_WHAT TO DO_
Repeat the data exactly as given below, dropping every picture.

_GIVEN DATA_
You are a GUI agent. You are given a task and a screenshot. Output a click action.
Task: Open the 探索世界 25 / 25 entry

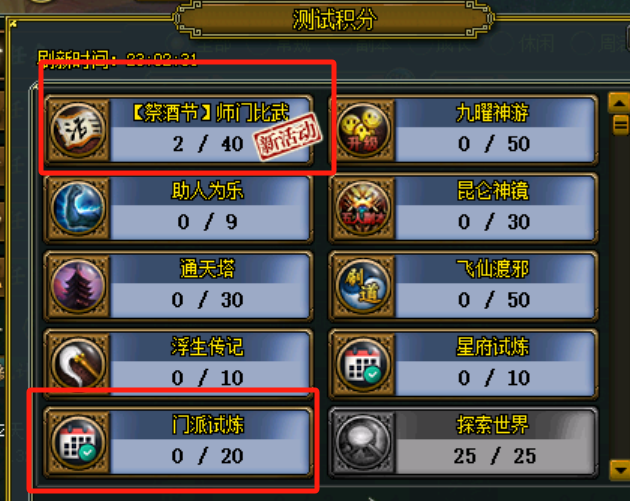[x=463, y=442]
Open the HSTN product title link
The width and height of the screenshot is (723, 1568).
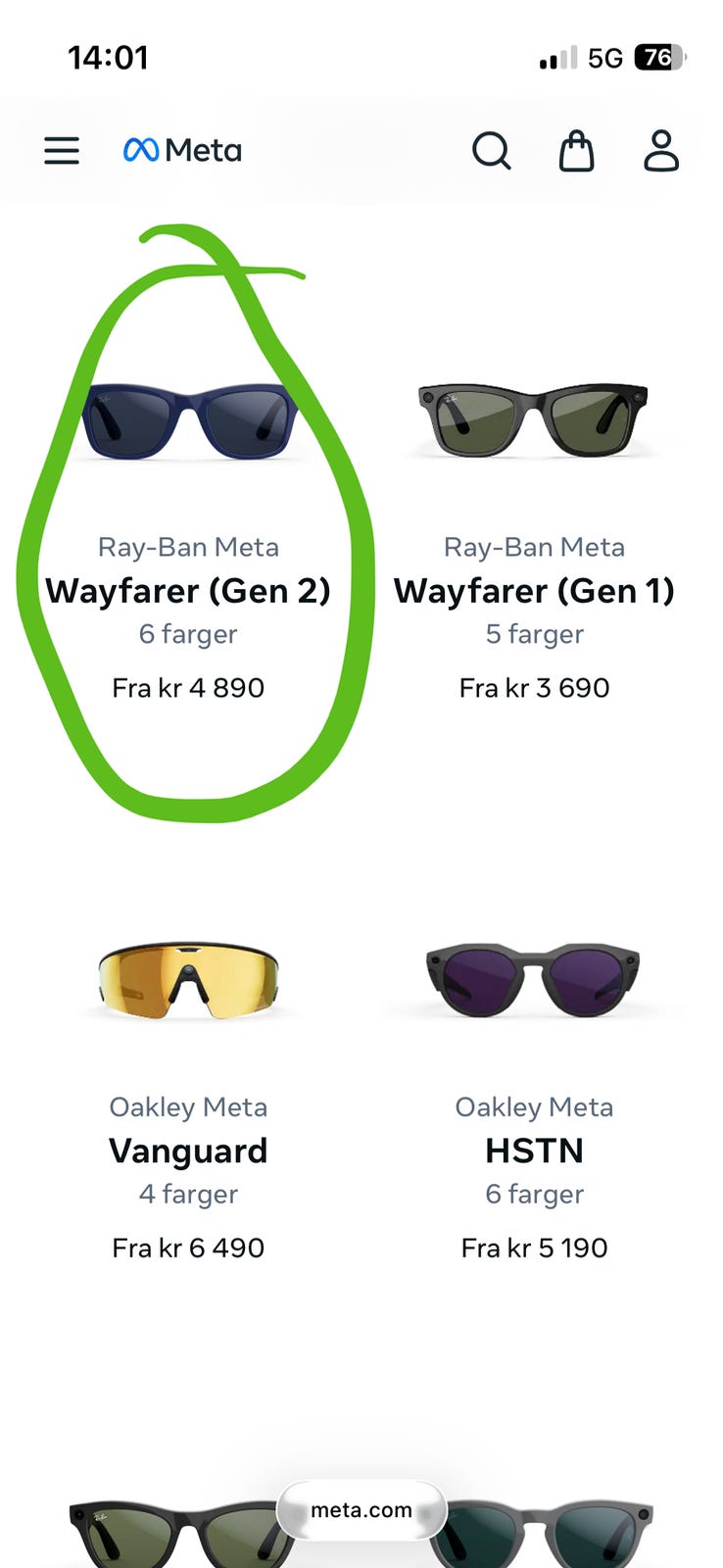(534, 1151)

_YOUR SOLUTION_
You are a GUI agent. You are given a task and a screenshot. Output a click action.
Task: Open the 探索世界 25 / 25 entry

[x=463, y=442]
Open the HSTN product title link
The width and height of the screenshot is (723, 1568).
(534, 1151)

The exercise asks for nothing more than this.